Pretreatment with D-myo-inositol-1,4,5-trisphosphate hexasodium (D-myo-IP(3)), the sodium salt of the second messenger inositol 1,4,5-trisphosphate (IP(3)), is cardioprotective and triggers a reduction of infarct size comparable in magnitude to that obtained with ischemic preconditioning. However, this observation is enigmatic; whereas IP(3) signaling is conventionally initiated by receptor binding, IP(3) receptors are typically considered to be intracellular, and D-myo-IP(3) is membrane-impermeable.
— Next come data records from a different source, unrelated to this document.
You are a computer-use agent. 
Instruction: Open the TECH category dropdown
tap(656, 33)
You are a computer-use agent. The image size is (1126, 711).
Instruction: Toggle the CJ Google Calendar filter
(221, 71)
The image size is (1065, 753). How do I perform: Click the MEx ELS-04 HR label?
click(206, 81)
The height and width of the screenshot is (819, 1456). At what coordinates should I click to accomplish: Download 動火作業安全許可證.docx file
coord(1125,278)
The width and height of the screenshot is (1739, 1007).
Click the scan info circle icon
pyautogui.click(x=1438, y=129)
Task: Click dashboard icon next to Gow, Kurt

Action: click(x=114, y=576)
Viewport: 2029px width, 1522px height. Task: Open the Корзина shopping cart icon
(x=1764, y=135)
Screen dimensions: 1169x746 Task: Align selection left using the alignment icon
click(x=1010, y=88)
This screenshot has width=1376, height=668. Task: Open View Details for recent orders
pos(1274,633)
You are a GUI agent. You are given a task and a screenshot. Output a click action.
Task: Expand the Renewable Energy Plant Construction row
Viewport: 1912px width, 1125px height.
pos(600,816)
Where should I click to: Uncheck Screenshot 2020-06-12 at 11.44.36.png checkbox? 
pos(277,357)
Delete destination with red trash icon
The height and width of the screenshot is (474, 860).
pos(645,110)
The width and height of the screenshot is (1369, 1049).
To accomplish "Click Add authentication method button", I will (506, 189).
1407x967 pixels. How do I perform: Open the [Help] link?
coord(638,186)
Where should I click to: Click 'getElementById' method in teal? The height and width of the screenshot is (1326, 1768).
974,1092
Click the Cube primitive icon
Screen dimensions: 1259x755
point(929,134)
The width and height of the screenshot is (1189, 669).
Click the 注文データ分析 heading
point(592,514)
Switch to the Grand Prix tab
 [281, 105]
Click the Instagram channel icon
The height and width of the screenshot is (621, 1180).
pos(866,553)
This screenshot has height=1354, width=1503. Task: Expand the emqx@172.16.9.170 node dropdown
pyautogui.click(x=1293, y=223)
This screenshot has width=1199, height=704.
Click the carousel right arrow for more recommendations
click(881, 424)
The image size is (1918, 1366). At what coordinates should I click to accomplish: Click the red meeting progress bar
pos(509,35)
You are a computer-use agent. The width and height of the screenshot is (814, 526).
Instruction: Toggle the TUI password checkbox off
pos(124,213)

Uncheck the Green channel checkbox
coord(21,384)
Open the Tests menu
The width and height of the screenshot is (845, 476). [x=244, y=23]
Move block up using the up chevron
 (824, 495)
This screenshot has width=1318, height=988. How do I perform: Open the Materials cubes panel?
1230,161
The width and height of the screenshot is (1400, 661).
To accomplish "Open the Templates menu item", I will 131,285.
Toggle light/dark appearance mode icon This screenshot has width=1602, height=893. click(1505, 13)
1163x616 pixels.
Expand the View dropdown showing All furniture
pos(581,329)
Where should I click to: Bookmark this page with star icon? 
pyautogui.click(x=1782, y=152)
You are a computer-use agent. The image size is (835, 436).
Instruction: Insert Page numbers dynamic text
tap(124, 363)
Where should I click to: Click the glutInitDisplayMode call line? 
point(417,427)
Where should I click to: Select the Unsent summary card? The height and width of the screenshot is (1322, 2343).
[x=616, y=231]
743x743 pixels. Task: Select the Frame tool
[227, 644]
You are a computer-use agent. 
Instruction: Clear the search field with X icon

We propose that this paradox is explained by the presence of poorly characterized external IP(3) receptors and hypothesize that: 1) infarct size reduction with D-myo-IP(3) is receptor-mediated; and 2) communication via gap junctions and/or hemichannels is required to initiate this protection. To investigate the role of receptor binding, isolated buffer-perfused rabbit hearts underwent 30 min of coronary occlusion (CO) and 2 h of reflow. Prior to CO, hearts received no treatment (controls), D-myo-IP(3), L-myo-IP(3) (enantiomer not recognized by the IP(3) receptor), D-myo-IP(3) + the IP(3) receptor inhibitor xestospongin C (XeC), or XeC alone. Infarct size, assessed by tetrazolium staining, was reduced with D-myo-IP(3) treatment, whereas hearts that received L-myo-IP(3) or D-myo-IP(3) + XeC showed no protection. To evaluate the contribution of gap junctions/hemichannels, additional control and D-myo-IP(3)-treated cohorts received a 5-min infusion of heptanol or Gap 27, two structurally distinct gap junction inhibitors, administered at doses confirmed to attenuate intercellular transmission of a gap junction-permeable fluorescent dye. There was no infarct-sparing effect of D-myo-IP(3) in inhibitor-treated hearts. These data support the concepts that infarct size reduction with D-myo-IP(3) is triggered by receptor binding and that communication via gap junctions/hemichannels is involved in initiating this protection.